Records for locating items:
══════════════════════════════

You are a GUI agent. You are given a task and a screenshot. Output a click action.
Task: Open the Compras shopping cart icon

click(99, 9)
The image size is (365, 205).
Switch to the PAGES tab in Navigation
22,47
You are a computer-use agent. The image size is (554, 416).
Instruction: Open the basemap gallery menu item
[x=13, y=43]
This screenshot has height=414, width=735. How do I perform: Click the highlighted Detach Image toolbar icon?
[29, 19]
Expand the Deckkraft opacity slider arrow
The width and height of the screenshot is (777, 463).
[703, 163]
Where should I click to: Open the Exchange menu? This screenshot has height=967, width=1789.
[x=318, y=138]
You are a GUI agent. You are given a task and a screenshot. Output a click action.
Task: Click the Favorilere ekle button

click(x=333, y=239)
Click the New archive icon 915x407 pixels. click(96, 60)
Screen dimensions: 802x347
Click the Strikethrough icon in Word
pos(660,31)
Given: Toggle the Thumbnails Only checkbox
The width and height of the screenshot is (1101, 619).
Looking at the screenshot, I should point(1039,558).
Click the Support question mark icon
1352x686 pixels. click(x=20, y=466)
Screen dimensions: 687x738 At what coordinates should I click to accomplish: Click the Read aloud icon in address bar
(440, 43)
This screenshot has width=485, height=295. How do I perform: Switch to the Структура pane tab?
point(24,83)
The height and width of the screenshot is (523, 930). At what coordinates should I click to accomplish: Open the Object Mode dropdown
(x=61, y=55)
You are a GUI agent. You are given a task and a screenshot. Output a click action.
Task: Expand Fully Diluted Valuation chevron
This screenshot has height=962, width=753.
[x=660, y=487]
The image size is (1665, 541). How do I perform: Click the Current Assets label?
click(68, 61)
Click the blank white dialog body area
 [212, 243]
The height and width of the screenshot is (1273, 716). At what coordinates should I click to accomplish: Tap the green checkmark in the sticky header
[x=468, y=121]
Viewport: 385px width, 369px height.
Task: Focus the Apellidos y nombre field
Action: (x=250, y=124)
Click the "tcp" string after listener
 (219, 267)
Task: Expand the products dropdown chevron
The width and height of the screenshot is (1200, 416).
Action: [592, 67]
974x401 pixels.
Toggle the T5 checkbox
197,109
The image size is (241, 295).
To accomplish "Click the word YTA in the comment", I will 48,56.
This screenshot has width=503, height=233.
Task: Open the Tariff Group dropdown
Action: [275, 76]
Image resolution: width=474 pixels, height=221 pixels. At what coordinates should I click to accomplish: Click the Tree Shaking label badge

══════════════════════════════

Reproduce all of the records above verbatim, line for line.

You are a GUI agent. You are given a task and a screenshot. Output a click action.
Task: Open the Compras shopping cart icon

click(99, 9)
The image size is (365, 205).
Switch to the PAGES tab in Navigation
22,47
You are a computer-use agent. The image size is (554, 416).
Instruction: Open the basemap gallery menu item
[x=13, y=43]
This screenshot has height=414, width=735. How do I perform: Click the highlighted Detach Image toolbar icon?
[29, 19]
Expand the Deckkraft opacity slider arrow
The width and height of the screenshot is (777, 463).
[703, 163]
Where should I click to: Open the Exchange menu? This screenshot has height=967, width=1789.
[x=318, y=138]
You are a GUI agent. You are given a task and a screenshot. Output a click action.
Task: Click the Favorilere ekle button

click(x=333, y=239)
Click the New archive icon 915x407 pixels. click(96, 60)
Screen dimensions: 802x347
Click the Strikethrough icon in Word
pos(660,31)
Given: Toggle the Thumbnails Only checkbox
The width and height of the screenshot is (1101, 619).
Looking at the screenshot, I should point(1039,558).
Click the Support question mark icon
1352x686 pixels. click(x=20, y=466)
Screen dimensions: 687x738 At what coordinates should I click to accomplish: Click the Read aloud icon in address bar
(440, 43)
This screenshot has width=485, height=295. How do I perform: Switch to the Структура pane tab?
point(24,83)
The height and width of the screenshot is (523, 930). At what coordinates should I click to accomplish: Open the Object Mode dropdown
(x=61, y=55)
You are a GUI agent. You are given a task and a screenshot. Output a click action.
Task: Expand Fully Diluted Valuation chevron
This screenshot has height=962, width=753.
[x=660, y=487]
The image size is (1665, 541). How do I perform: Click the Current Assets label?
click(68, 61)
Click the blank white dialog body area
 [212, 243]
The height and width of the screenshot is (1273, 716). At what coordinates should I click to accomplish: Tap the green checkmark in the sticky header
[x=468, y=121]
Viewport: 385px width, 369px height.
Task: Focus the Apellidos y nombre field
Action: (x=250, y=124)
Click the "tcp" string after listener
 (219, 267)
Task: Expand the products dropdown chevron
The width and height of the screenshot is (1200, 416).
Action: [592, 67]
974x401 pixels.
Toggle the T5 checkbox
197,109
The image size is (241, 295).
To accomplish "Click the word YTA in the comment", I will 48,56.
This screenshot has width=503, height=233.
Task: Open the Tariff Group dropdown
Action: [275, 76]
Image resolution: width=474 pixels, height=221 pixels. At what coordinates should I click to accomplish: Click the Tree Shaking label badge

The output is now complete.